- Assignment -
Strip the pictures and reproduce the rest of the listing exactly.

- Data for review -
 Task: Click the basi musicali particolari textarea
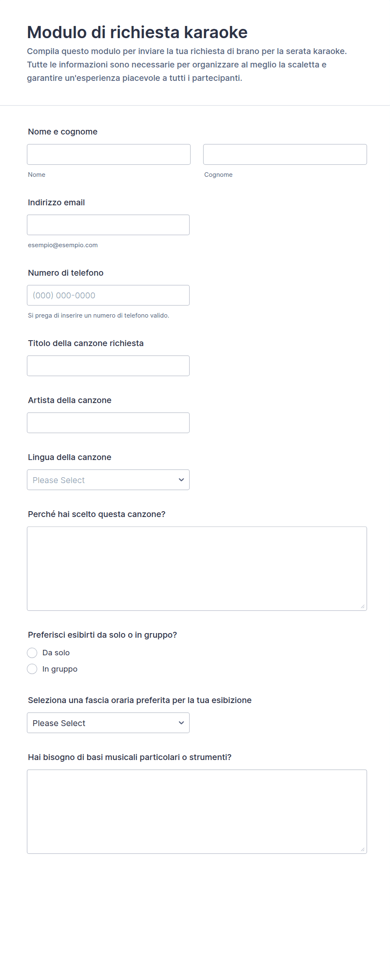coord(197,812)
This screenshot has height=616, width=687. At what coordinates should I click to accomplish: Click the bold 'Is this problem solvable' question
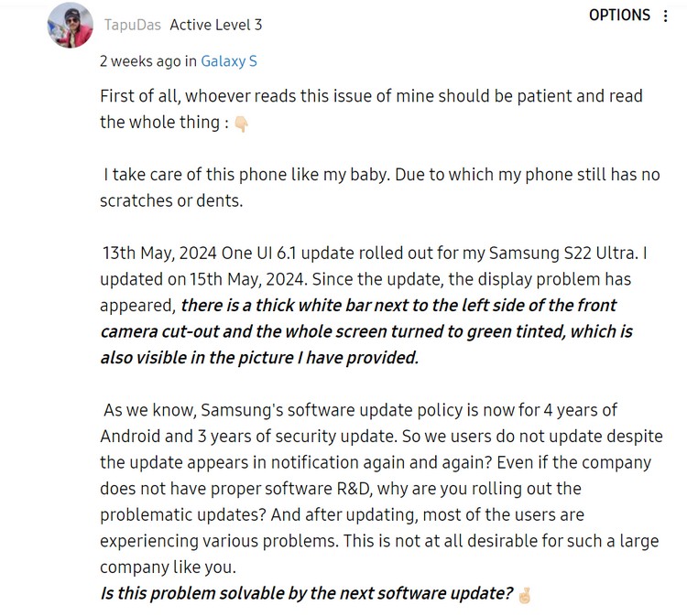(x=306, y=594)
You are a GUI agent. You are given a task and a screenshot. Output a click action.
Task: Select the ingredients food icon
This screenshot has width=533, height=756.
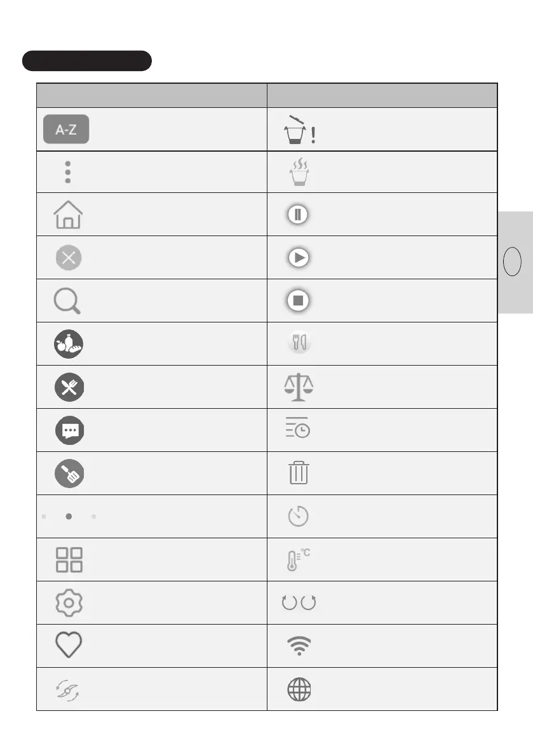(x=69, y=345)
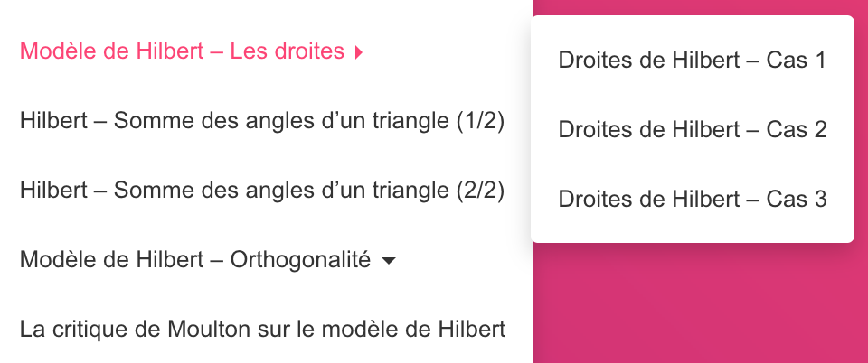Open La critique de Moulton page
This screenshot has height=363, width=868.
pyautogui.click(x=262, y=330)
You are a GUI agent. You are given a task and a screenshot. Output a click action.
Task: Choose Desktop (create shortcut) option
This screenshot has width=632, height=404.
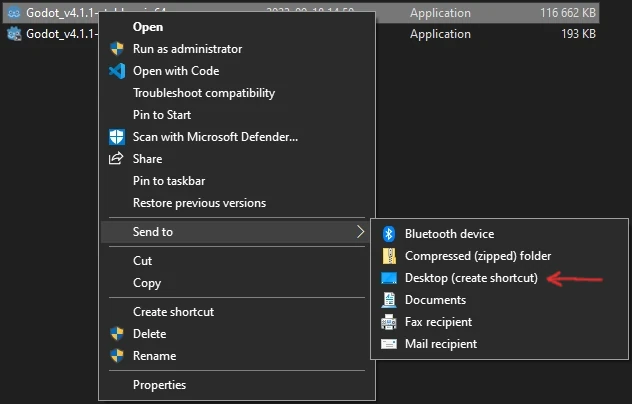[x=471, y=278]
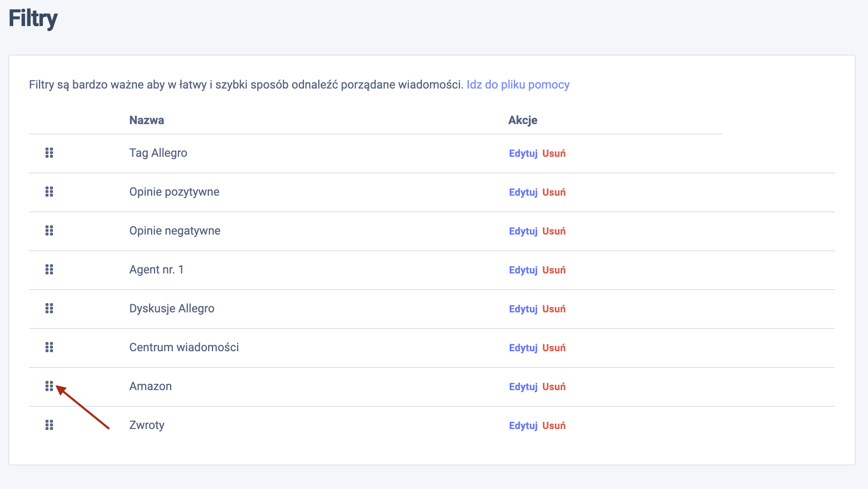Edit the Centrum wiadomości filter
Screen dimensions: 868x489
point(523,348)
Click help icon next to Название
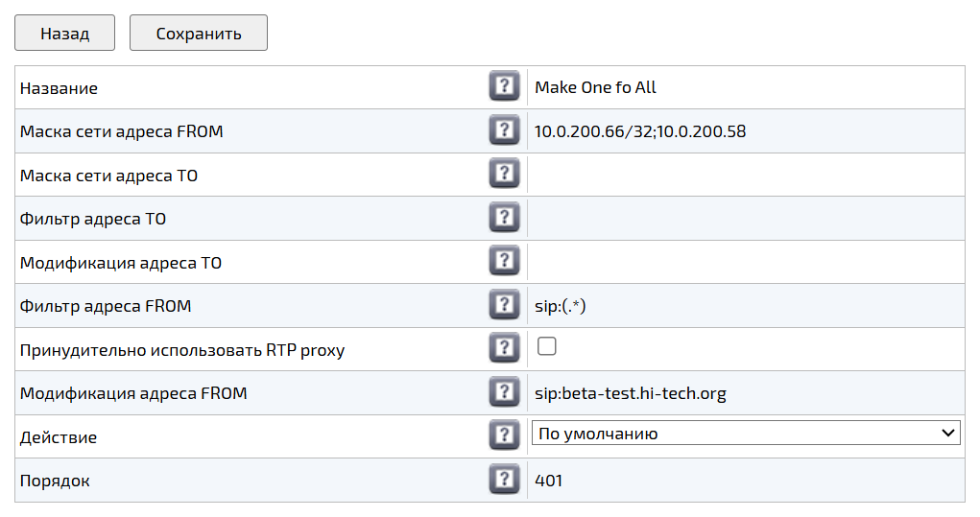This screenshot has height=517, width=980. (504, 87)
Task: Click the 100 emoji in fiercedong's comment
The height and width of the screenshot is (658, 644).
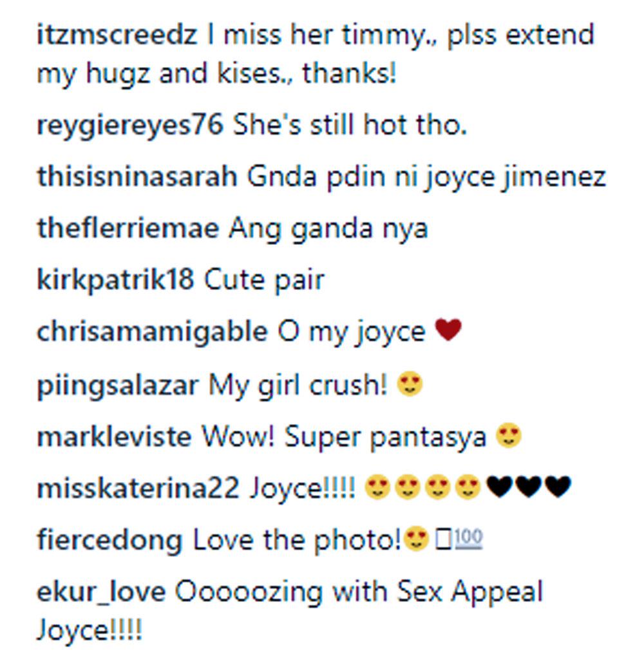Action: pyautogui.click(x=469, y=538)
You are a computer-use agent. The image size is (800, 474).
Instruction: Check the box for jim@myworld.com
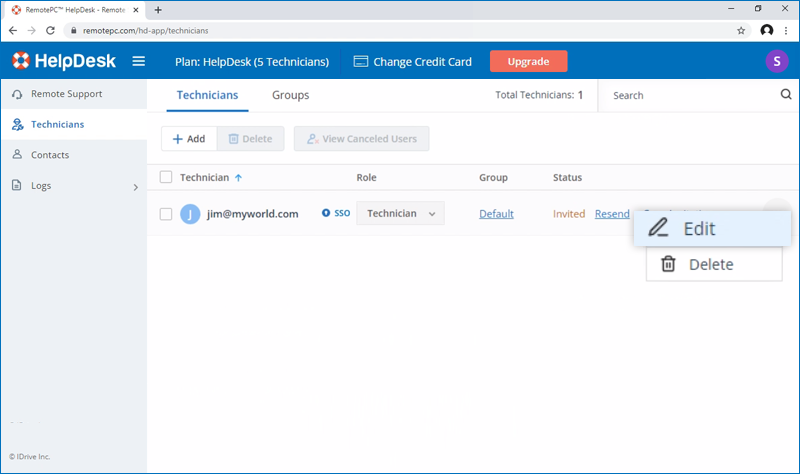[166, 214]
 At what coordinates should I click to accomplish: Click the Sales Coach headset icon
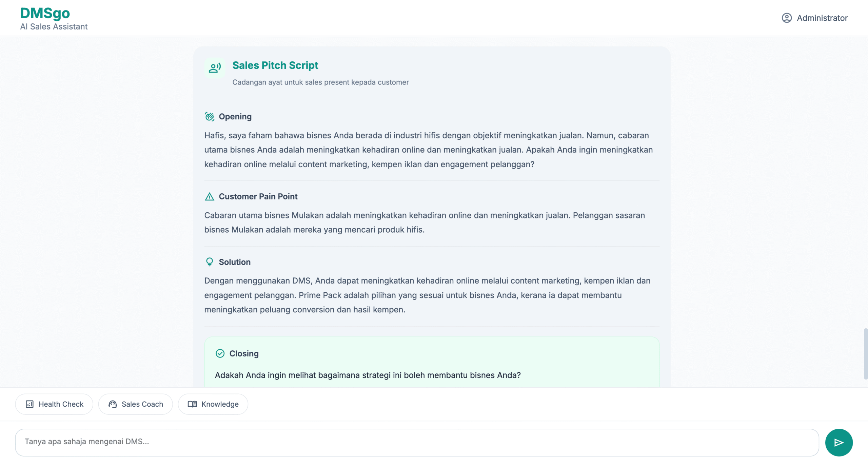[113, 404]

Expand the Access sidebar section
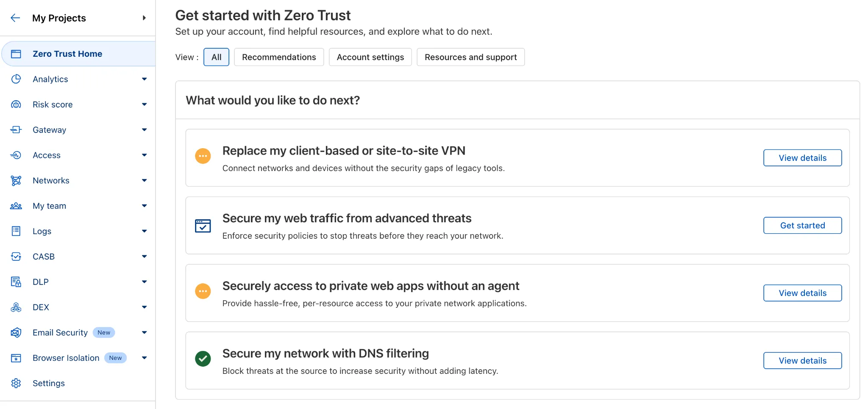(145, 155)
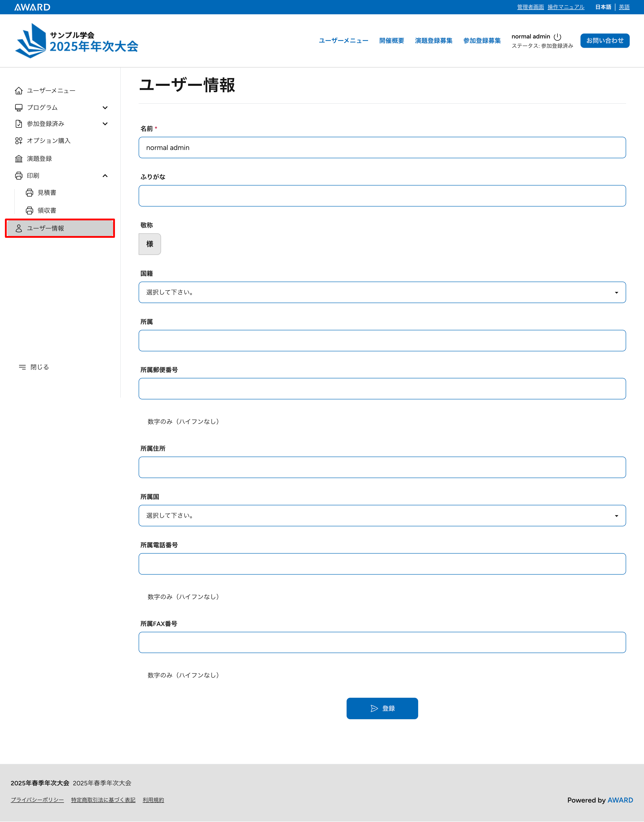Screen dimensions: 644x822
Task: Open the 所属国 dropdown
Action: pyautogui.click(x=382, y=516)
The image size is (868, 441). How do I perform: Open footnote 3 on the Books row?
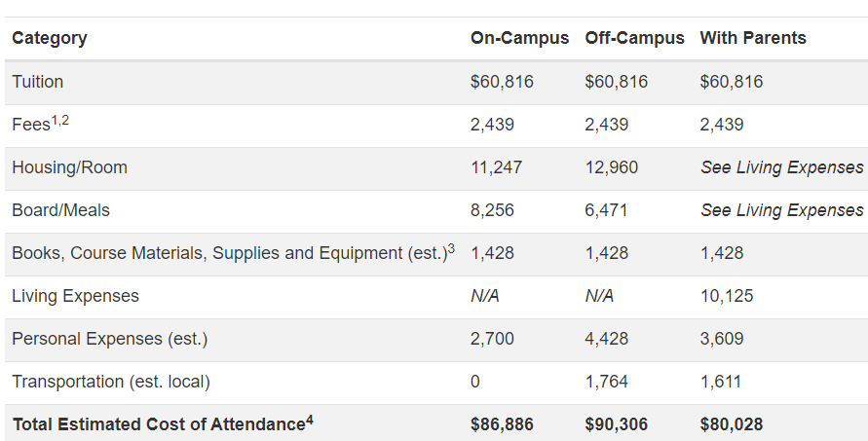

- Task result -
 Task: Click the basi musicali particolari textarea
coord(197,812)
This screenshot has height=616, width=687. At what coordinates should I click to accomplish: Click the bold 'Is this problem solvable' question
(x=306, y=594)
You are a GUI agent. You are given a task and a screenshot. Output a click action.
Task: Select the ingredients food icon
This screenshot has width=533, height=756.
(x=69, y=345)
Open La critique de Moulton page
This screenshot has height=363, width=868.
pyautogui.click(x=262, y=330)
You are a GUI agent. You are given a task and a screenshot. Output a click action.
Task: Choose Desktop (create shortcut) option
This screenshot has width=632, height=404.
[x=471, y=278]
Edit the Centrum wiadomości filter
Screen dimensions: 868x489
point(523,348)
Click help icon next to Название
This screenshot has height=517, width=980. (504, 87)
Task: Click the 100 emoji in fiercedong's comment
The height and width of the screenshot is (658, 644).
Action: pyautogui.click(x=469, y=538)
You are a computer-use agent. The image size is (800, 474).
Instruction: Check the box for jim@myworld.com
[166, 214]
 At what coordinates should I click to accomplish: Click the Sales Coach headset icon
[113, 404]

Expand the Access sidebar section
(145, 155)
Screen dimensions: 644x822
Task: Open the 所属国 dropdown
Action: pyautogui.click(x=382, y=516)
The image size is (868, 441). How do I perform: Open footnote 3 on the Books row?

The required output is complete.